Taj chose a fine and fitting title for this touching, eclectic and thoroughly excellent new album: at this point in time he is the blues recycler, a young gentleman keeping the old country blues alive for others to enjoy and learn from. And like a true craftsman, Taj takes the style that earlier generations have prepared for him and reshapes it into something new, yet shining with an authentic, lustrous patina of its own. Out of old blues comes new; the circle, thanks to this master musician, remains unbroken. As touching and affecting as is the music inside, the cover photo presents Taj in the perspective he wants. There he is several years ago, a grinning chap still young enough to be wearing his Amherst class ring, standing with the aged, blissfully smiling John Hurt, a good 50 years Taj's senior, at some Newport Folk Fest of the past. I suppose this might be Taj's subtle way of making a point about roots and debts owed: More than once on Recycling the Blues Taj falls into the low hypnotic Avalon Mississippi drawl that was Hurt's trademark. We're reminded, Taj, and are grateful to you both.
The two sides to this disc show the two sides of Taj: The first is a recent live set from Winterland that illustrates how carefully Taj structures his show to build energy and suspense, bringing the audience only so high that it will not be cruelly snapped down when he leaves the stage. That in itself is an indication of the grace of the man. He introduces himself to his customers with short, exorcising blasts of the Bahamian conch shella keening moan that gently says hello. Next a little riff on the kalimba, the African thumb piano that makes a sound like wind and light rain playing on giant leaves. These soothing sounds both cool expectation and heighten drama. So when Taj sits down with his 50-year-old National Steel and lays into the 12-bar "Bound to Love Me" it's a thrilling release: "My baby loves me some, puts her arms around me like a circle round the sun."
The show continues with "Ricochet," a banjo reel played in Taj's distinct stompin' and shamblin' style. He gets the crowd into fever with a sweaty, call-response field holler, "Rise up Children Shake the Devil out Your Soul," and then finishes them off with his gentle, tender, loving and supremely happy version of "Corinna," everybody's favorite Taj standard. Towards the end his gentle plea turns into hoarse supplication, and that's how he bows out, with the people yelling for more. He gives 'em a little more conch music, just to say good night.
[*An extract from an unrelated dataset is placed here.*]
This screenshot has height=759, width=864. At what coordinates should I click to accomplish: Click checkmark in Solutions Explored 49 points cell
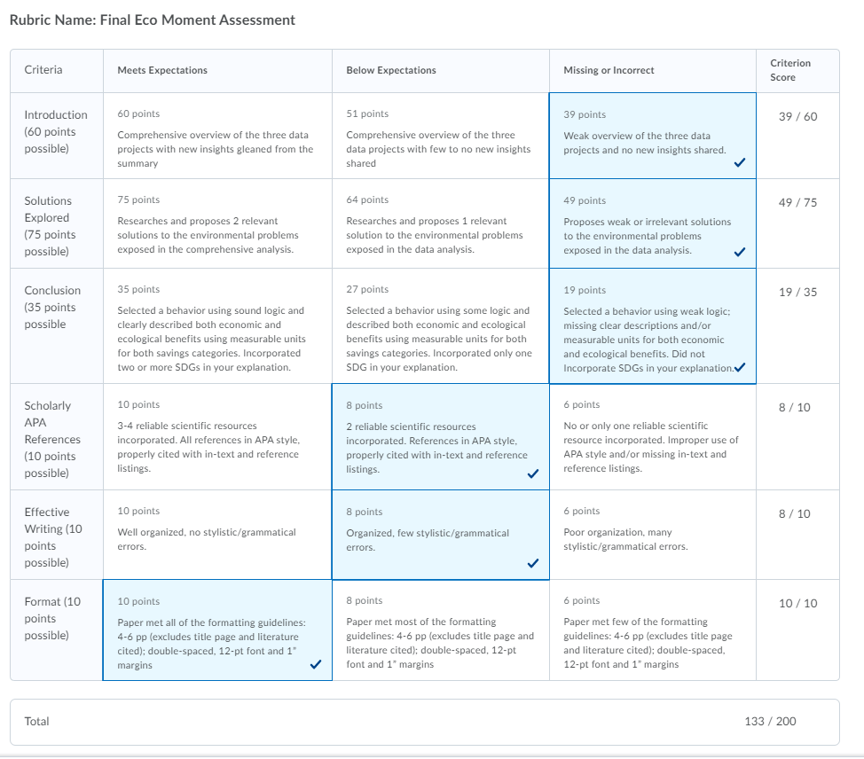pos(740,252)
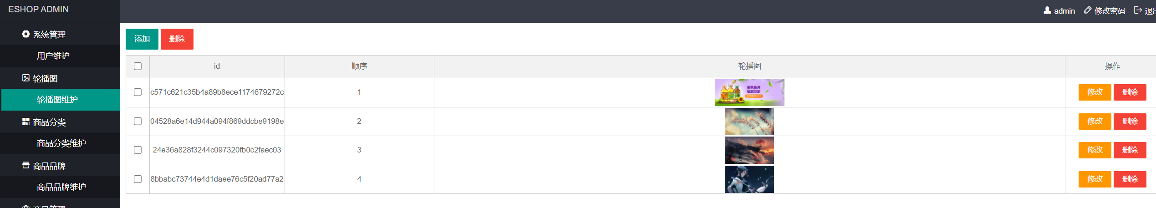
Task: Check the row with order number 1
Action: (x=137, y=92)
The second side consists of a cycle of four songs that are the most ambitious undertaking since he assembled the incredible nine-man band (that included a section of four tubas led by jazz great Howard Johnson) for his famous Fillmore recordings. The only instrumentation is Taj's guitar and upright bass (which he calls "John Henry's fiddle"), Howard Johnson's single tuba, handclaps and the perfectly blowzy vocalisms of the incredibly sultry Pointer Sisters. The songs are brilliantly performed with an authenticity and feeling that is nothing short of amazing; each sounds like a hoary traditional blues passed from man to man through six generationsyet Taj wrote every tune himself. "Cakewalk into Town" is just guitar and tuba, a syncopated shuffler, Taj's tough taste for root raw funk. The Pointer Sisters provide perfect, slightly crazed counterpoint backup to his gritty-tonsilled blues.
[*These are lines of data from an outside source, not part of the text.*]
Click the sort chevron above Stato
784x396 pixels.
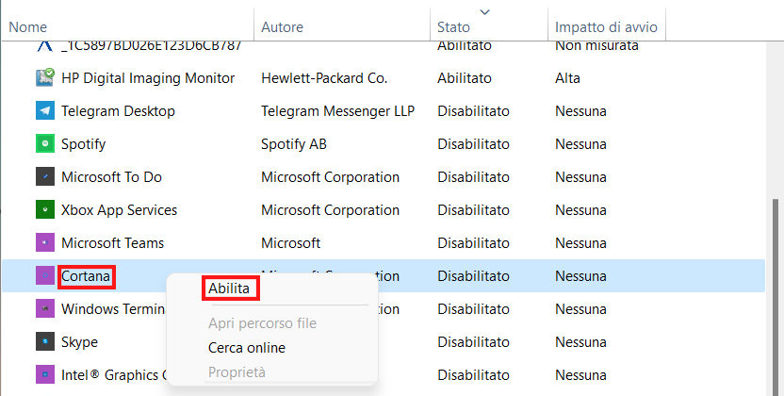(485, 12)
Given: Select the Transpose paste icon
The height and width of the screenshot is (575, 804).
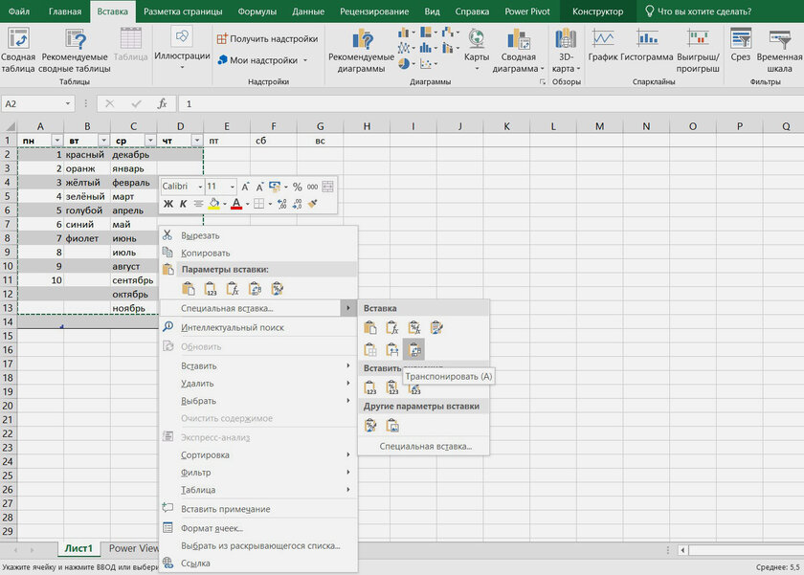Looking at the screenshot, I should tap(413, 350).
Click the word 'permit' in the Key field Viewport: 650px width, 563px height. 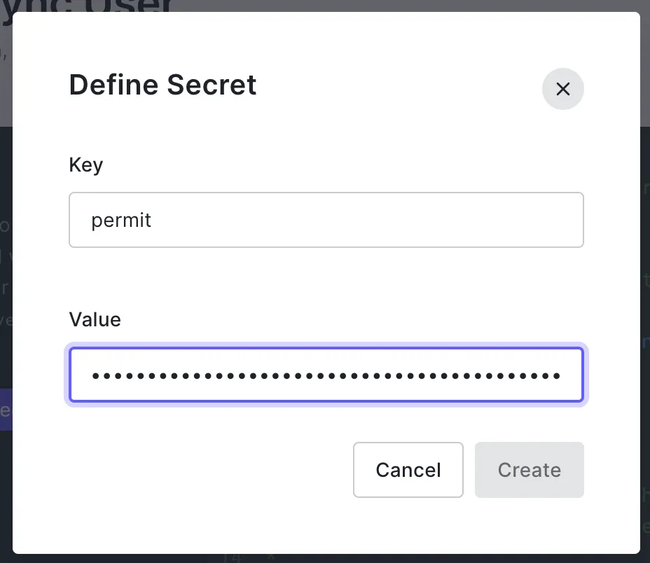(x=120, y=219)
But the best song on the album is "Texas Woman Blues," a trick with a subtle sexy Forties feel and the Pointers' gorgeous, suspended doodahs: Taj wants to get to that San Antonio lady so bad that you can taste his want, and it is such a gas! The side ends with a long guitar piece, "Gitano Negro," that is in the same mystery-laden vein as "Black Spirit Boogie" on his last LP, Happy To Be Just Like I Am.
In the end there's not much to say except what a good record this is, as usual for Taj. It's like Bill Graham said to that audience at Winterland: "If you didn't come here with a friend, you have one on the stage now, Mr. Taj Mahal." (RS 122)
(Posted: Nov 23, 1972)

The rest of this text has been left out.